Copy the passage on incarcerated women and time, below, word for word from "Incarcerated women who" to "the Visiting Room.".

→ **SOURCE TEXT**
· · · · ·
The concepts of time and space have very different connotations for incarcerated women than for other people. It is undoubtedly true that every individual who is imprisoned measures time by the length of their sentence, but for women the markers are more personal and painful. Time is measured in the weeks, months, and years by which a woman is separated from her family. It is measured by the hours and days between letters and phone calls.Time is measured by the birthdays, holidays, and personal events that she misses.The first tooth under the pillow, the new trike, and the first day of kindergarten are little pieces of time in her children’s lives that she can neither share nor recapture.
Incarcerated women who are lucky enough to have visits with their families can see the passage of time in their children’s faces,the sudden growth spurt, or the new hairdo. In the Visiting Room mothers and children try to recapture those missed moments with stories, hugs, laughter,and tears.In that nosiy,crowded room families try desperately to re-establish bonds and create new ones to bridge the gaps in lives that were torn apart by the mass incarceration of mothers, daughters, sisters, aunts, and grandmothers.There is never enough time in the Visiting Room.
· · · · ·
Entries taken from a collection:

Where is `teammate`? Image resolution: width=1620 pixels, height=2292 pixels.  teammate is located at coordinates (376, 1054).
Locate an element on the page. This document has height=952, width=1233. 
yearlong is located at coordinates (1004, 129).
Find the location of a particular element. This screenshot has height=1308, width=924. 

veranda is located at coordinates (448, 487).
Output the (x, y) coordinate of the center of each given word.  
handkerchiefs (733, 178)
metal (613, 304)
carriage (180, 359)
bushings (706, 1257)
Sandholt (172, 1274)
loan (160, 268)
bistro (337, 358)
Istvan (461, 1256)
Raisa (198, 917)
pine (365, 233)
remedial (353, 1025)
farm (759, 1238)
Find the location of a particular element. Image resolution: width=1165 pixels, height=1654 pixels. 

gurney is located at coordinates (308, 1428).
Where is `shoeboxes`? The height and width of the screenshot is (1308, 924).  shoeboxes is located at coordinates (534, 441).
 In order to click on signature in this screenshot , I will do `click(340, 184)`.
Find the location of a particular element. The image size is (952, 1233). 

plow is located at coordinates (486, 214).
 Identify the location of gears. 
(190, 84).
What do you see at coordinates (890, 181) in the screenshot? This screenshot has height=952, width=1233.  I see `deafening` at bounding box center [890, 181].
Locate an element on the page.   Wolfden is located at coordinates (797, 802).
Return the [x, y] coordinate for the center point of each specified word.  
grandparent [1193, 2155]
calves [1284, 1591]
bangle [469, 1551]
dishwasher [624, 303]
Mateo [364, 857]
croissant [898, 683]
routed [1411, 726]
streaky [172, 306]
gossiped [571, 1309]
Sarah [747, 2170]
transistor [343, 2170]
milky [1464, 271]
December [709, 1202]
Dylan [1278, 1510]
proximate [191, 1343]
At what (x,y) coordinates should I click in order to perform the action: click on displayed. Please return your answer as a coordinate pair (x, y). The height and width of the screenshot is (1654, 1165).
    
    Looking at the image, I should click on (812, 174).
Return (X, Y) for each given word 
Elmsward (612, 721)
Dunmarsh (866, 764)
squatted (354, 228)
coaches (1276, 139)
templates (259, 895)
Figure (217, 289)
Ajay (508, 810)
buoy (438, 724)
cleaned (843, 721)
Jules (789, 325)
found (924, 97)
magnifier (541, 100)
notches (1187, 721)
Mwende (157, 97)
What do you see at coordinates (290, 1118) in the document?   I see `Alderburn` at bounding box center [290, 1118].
· · · · ·
→ **EXERCISE RESPONSE**
Incarcerated women who are lucky enough to have visits with their families can see the passage of time in their children’s faces,the sudden growth spurt, or the new hairdo. In the Visiting Room mothers and children try to recapture those missed moments with stories, hugs, laughter,and tears.In that nosiy,crowded room families try desperately to re-establish bonds and create new ones to bridge the gaps in lives that were torn apart by the mass incarceration of mothers, daughters, sisters, aunts, and grandmothers.There is never enough time in the Visiting Room.